Exercise directions. Using the entries below, restate word for word only the lines from the one with "The height and width of the screenshot is (896, 1346)." to the final line, leaving the pictures out.

─── Material for the task ───

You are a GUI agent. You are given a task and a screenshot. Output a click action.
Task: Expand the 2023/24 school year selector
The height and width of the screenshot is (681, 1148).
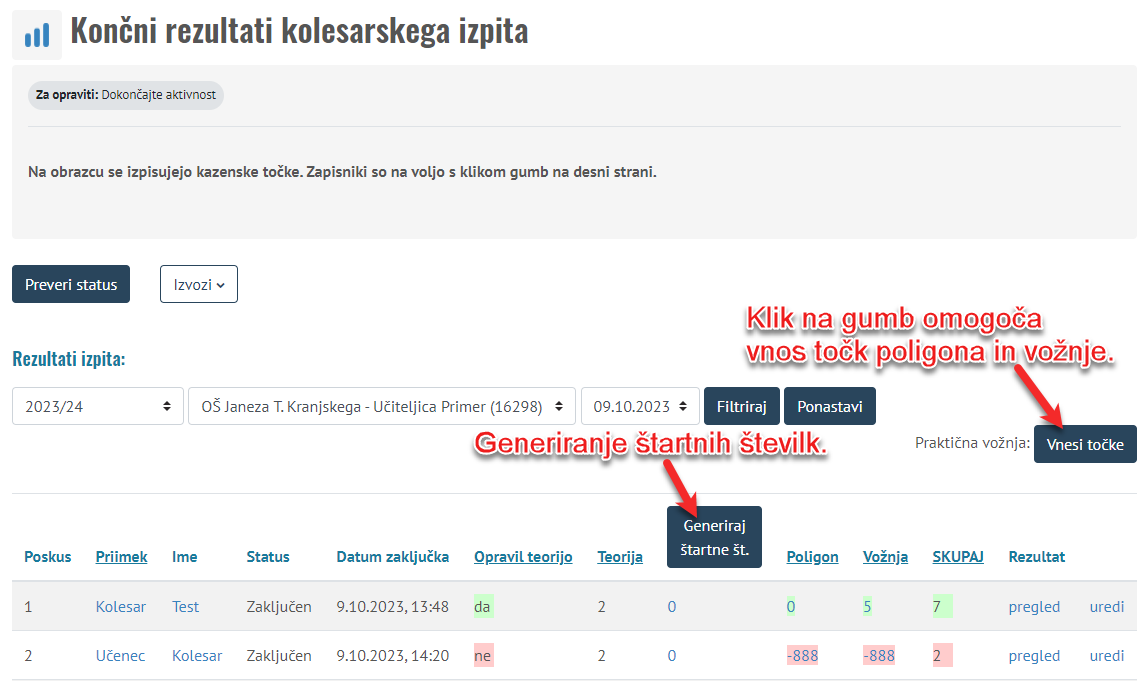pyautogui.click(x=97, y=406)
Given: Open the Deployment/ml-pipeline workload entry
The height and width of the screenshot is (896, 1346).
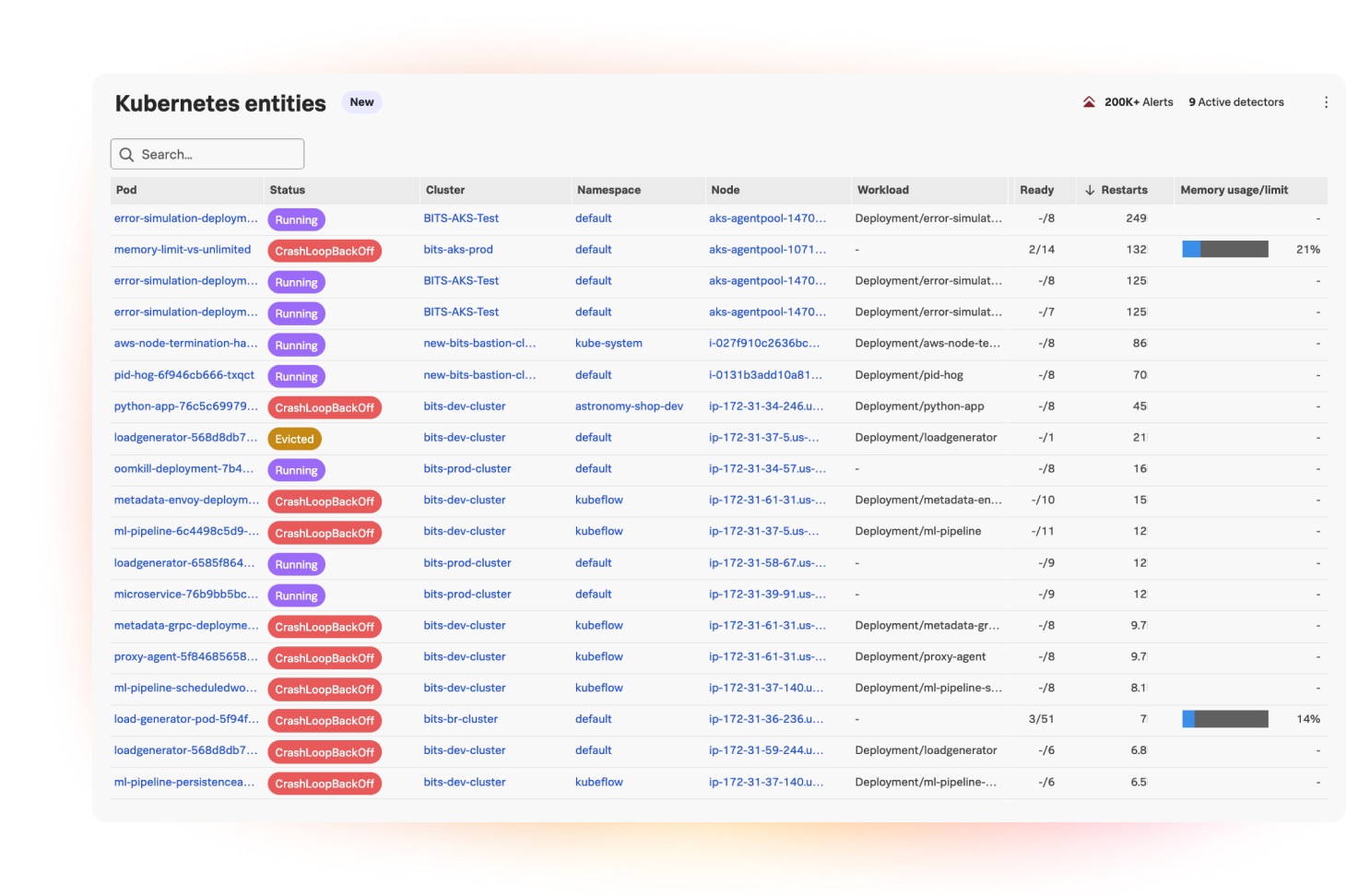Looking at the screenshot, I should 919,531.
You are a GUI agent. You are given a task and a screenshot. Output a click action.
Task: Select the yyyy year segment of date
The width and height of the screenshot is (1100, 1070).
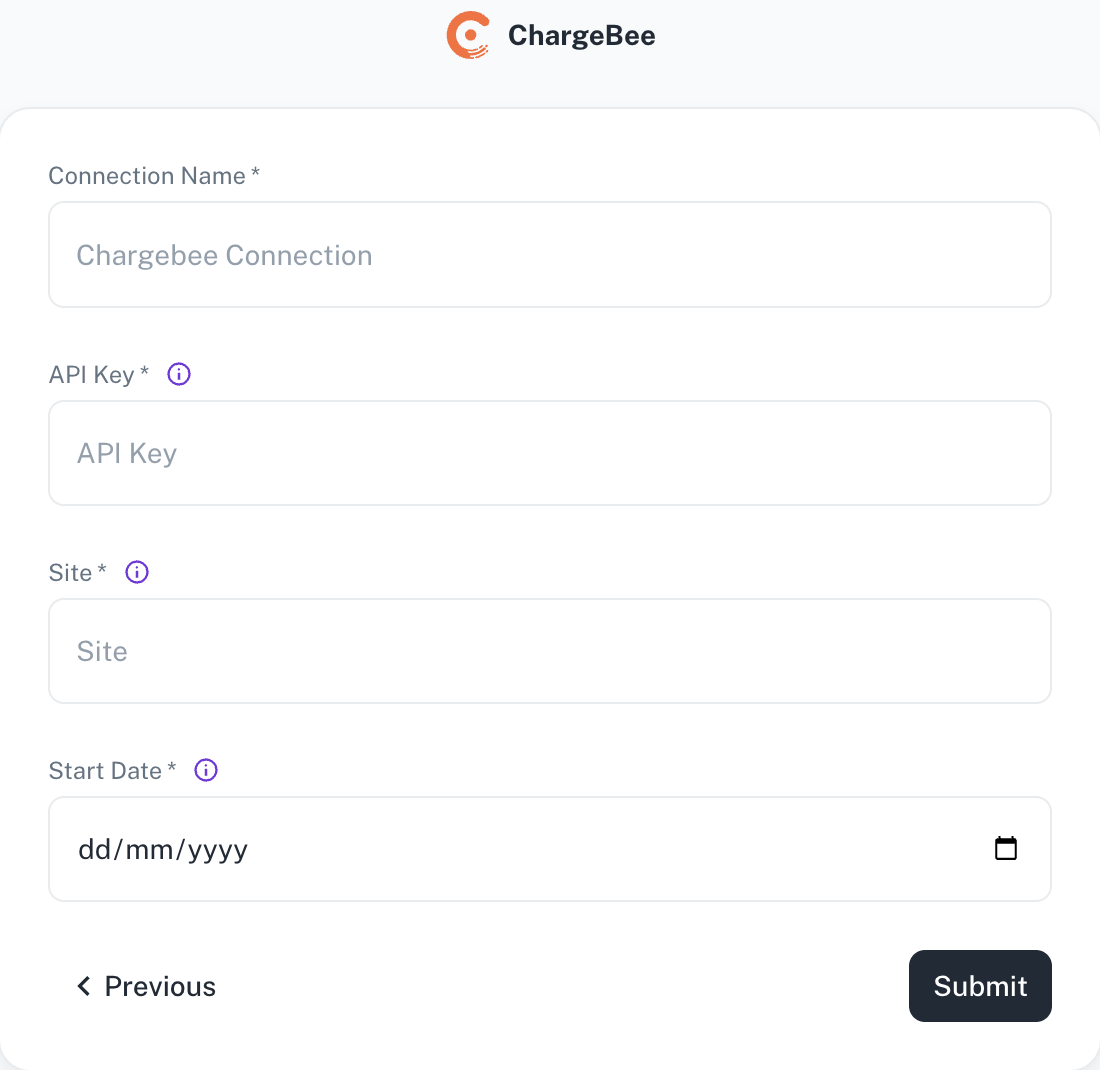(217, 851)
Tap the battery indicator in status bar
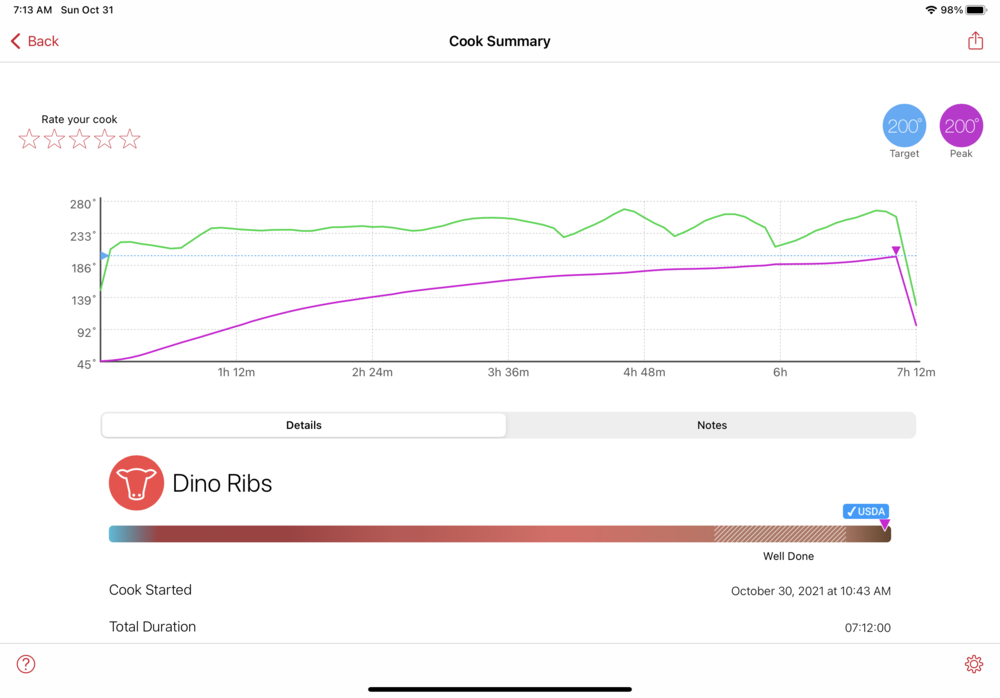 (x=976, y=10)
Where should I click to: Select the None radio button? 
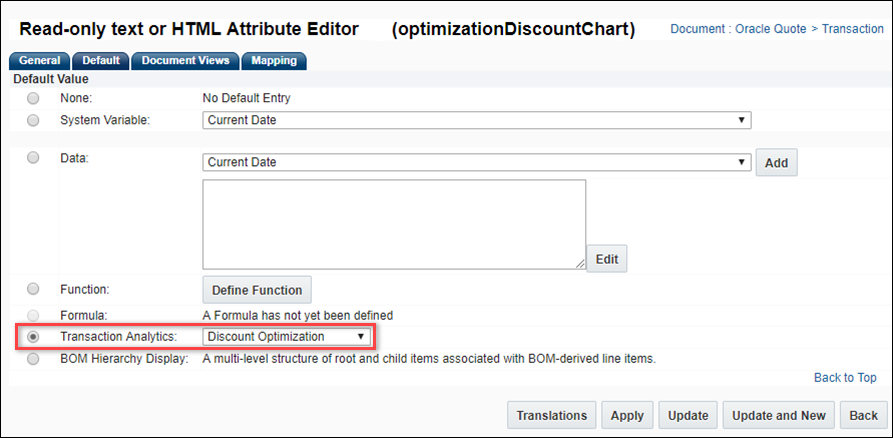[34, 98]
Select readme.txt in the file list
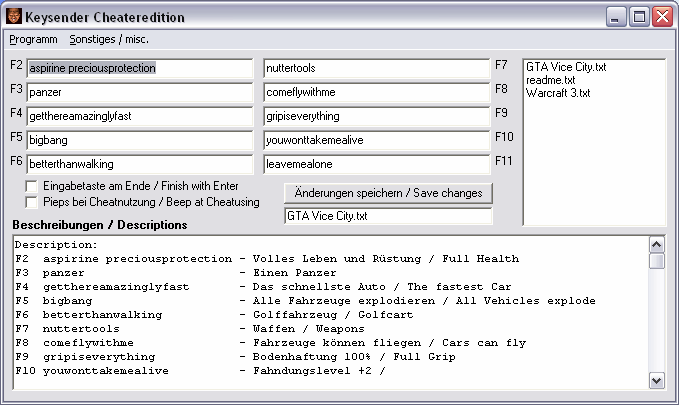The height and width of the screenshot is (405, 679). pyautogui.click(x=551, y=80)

───

Output of the task.
The height and width of the screenshot is (896, 1346).
Looking at the screenshot, I should 919,531.
You are a GUI agent. You are given a task and a screenshot. Output a click action.
Task: Select the yyyy year segment of date
The width and height of the screenshot is (1100, 1070).
(217, 851)
Tap the battery indicator in status bar
 (x=976, y=10)
Where should I click to: Select the None radio button? 
[34, 98]
Select readme.txt in the file list
The height and width of the screenshot is (405, 679). pyautogui.click(x=551, y=80)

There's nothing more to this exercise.